Your assignment: Each line of the records below that contains "click" needs to be copied.

***** Supplied material

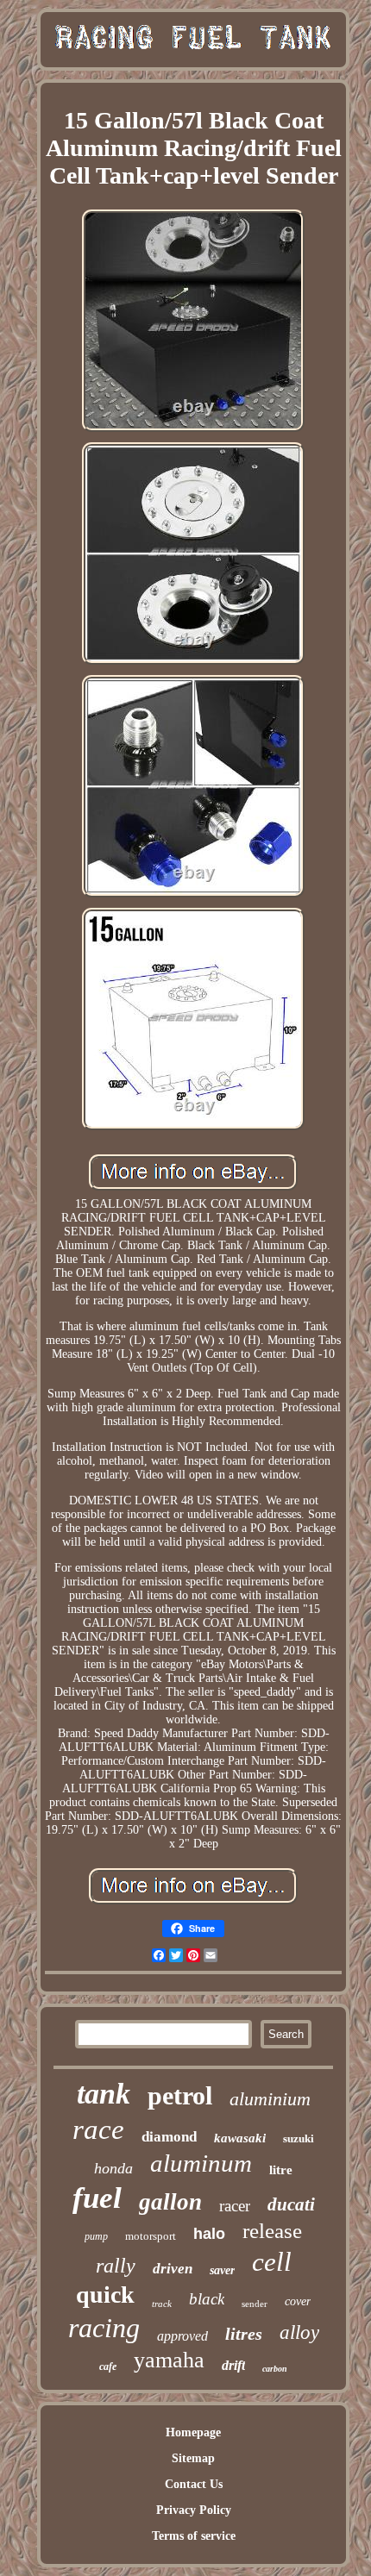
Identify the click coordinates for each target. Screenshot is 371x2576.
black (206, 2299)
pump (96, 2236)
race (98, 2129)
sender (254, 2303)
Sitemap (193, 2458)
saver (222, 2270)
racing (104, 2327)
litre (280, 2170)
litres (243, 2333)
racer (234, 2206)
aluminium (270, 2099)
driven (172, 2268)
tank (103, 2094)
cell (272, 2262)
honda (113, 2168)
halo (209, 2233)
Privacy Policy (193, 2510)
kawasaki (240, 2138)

**********
***** Supplied material

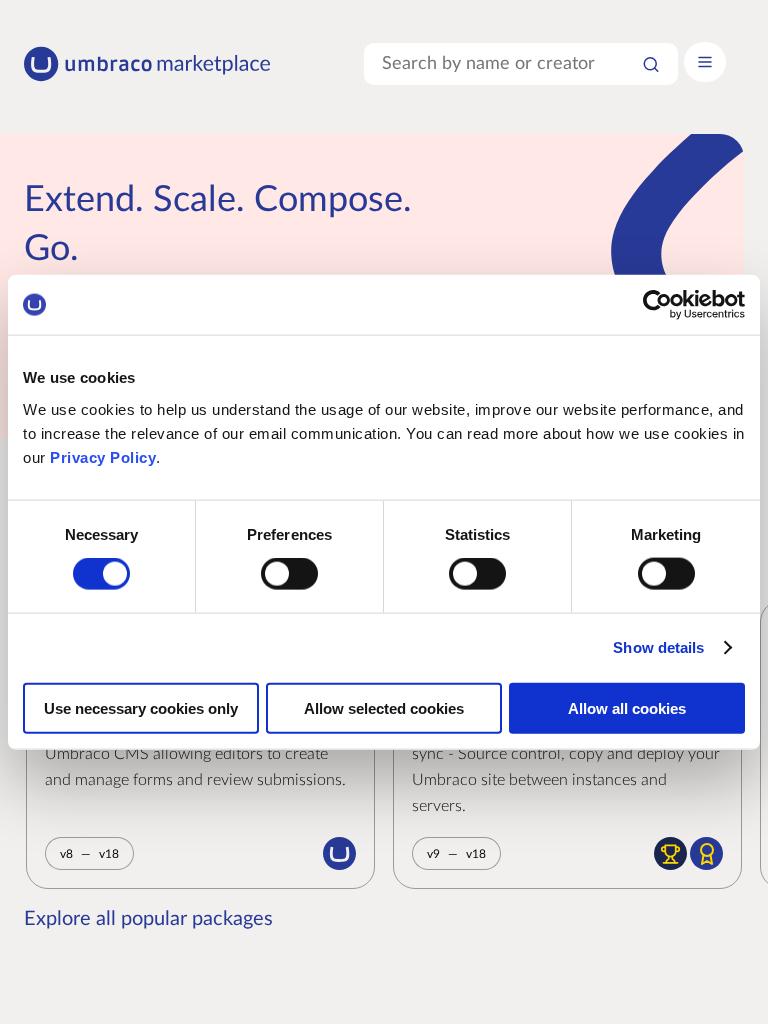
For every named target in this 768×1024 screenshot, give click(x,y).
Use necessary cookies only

**********
***** Supplied material

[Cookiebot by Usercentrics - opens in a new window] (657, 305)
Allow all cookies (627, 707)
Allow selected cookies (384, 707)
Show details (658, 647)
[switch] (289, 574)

**********

Solved problem:
Identify the click coordinates for each target. Screenshot is 371x2576.
For every named target in this 768×1024 screenshot, give click(x,y).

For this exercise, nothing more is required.